Bagi kebanyakan orang, jawabannya adalah “Tidak”. Manusia hanya bisa mentolerir gangguan emosional yang begitu banyak. Ketika ada begitu banyak hal yang membuat mereka kewalahan, sebagian besar merasa mustahil untuk terus mencintai.
Cinta tanpa syarat umumnya tidak dapat bertahan di bawah beban keadaan seperti itu kecuali satu orang dalam hubungan itu bersedia memberikan begitu banyak dari dirinya untuk mempertahankannya sehingga dia menghabiskan dirinya sendiri.
Orang, sebagian besar, adalah romantisme. Kita semua ingin percaya bahwa mereka yang terlibat dalam hubungan saling mencintai sehingga bersedia melakukan apa pun untuk mendukung dan melindungi satu sama lain.
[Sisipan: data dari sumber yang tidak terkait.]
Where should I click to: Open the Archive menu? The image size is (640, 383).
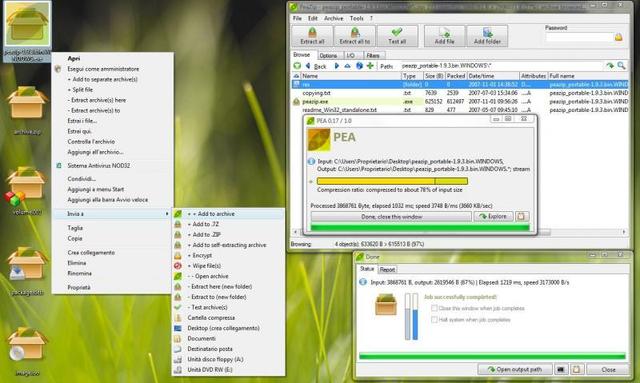(x=333, y=18)
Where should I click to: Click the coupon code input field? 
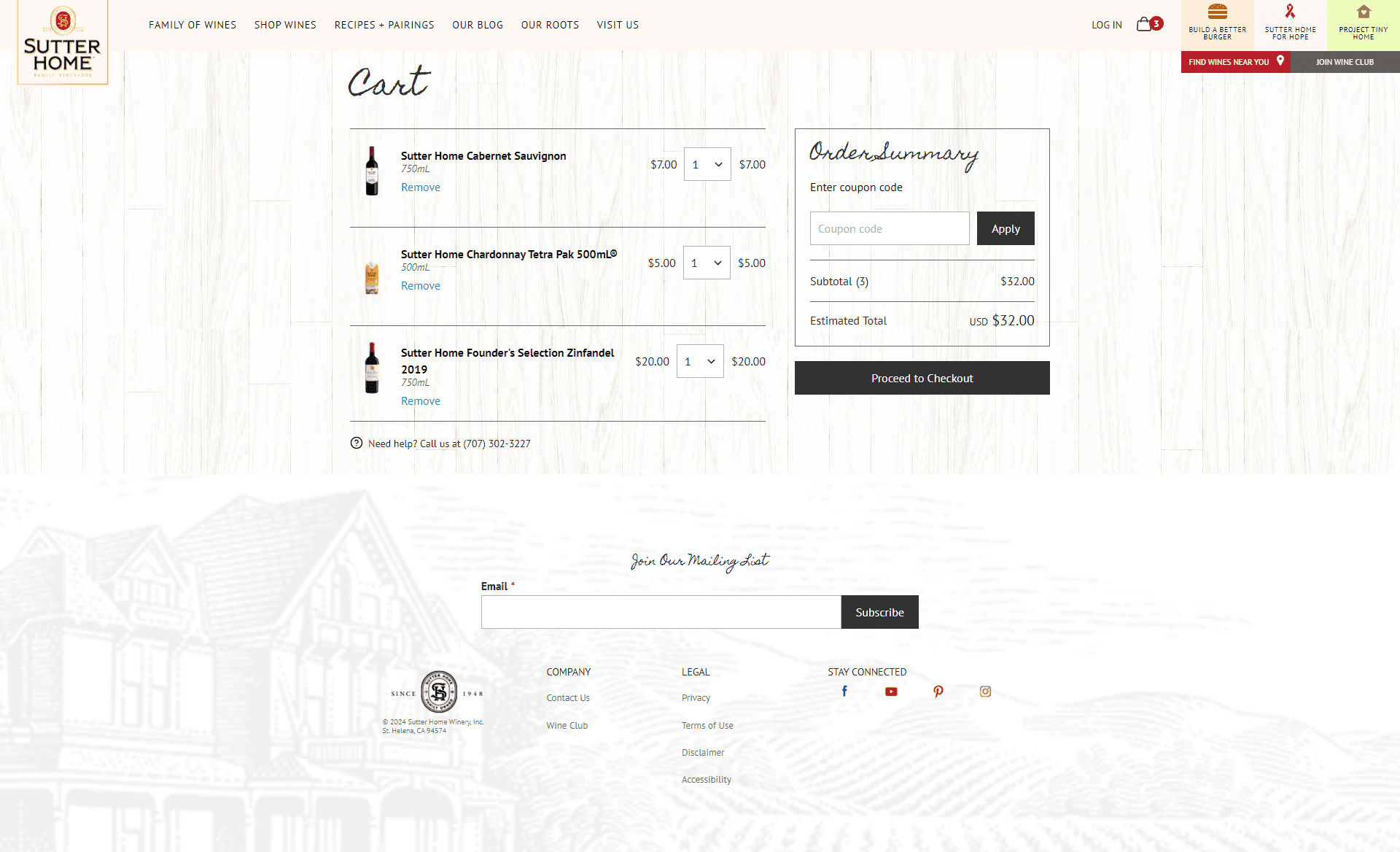pos(889,228)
Terlepas dari apa yang telah dikatakan di sini, saya tidak ragu bahwa ada anak-anak yang membalas pengorbanan orang tua dan orang dewasa mereka yang saling mencintai dengan setara dan dengan cara yang sehat.
Namun, saya masih harus bertanya pada diri sendiri seberapa jauh orang mau pergi.
Jika memang begitu, apakah seorang kekasih benar-benar memberikan nyawanya untuk menyelamatkan kekasihnya?
Akankah hal-hal ini dilakukan karena cinta atau karena kebutuhan untuk meredakan perasaan perlu, bersalah atau malu?
Mudah untuk mengatakan apa yang akan Anda lakukan dalam situasi tertentu, tetapi sebenarnya melakukannya mungkin terlalu sulit.
Tanpa syarat adalah kata yang besar. Ini tidak boleh digunakan secara longgar. Dalam kebanyakan kasus, selalu ada kondisi karena selalu ada konsekuensi atas tindakan orang.
Jika Anda memenuhi nilai-nilai yang disebutkan di atas, Anda memiliki peluang bagus untuk menemukan cinta tanpa syarat… selama orang lain juga memenuhinya!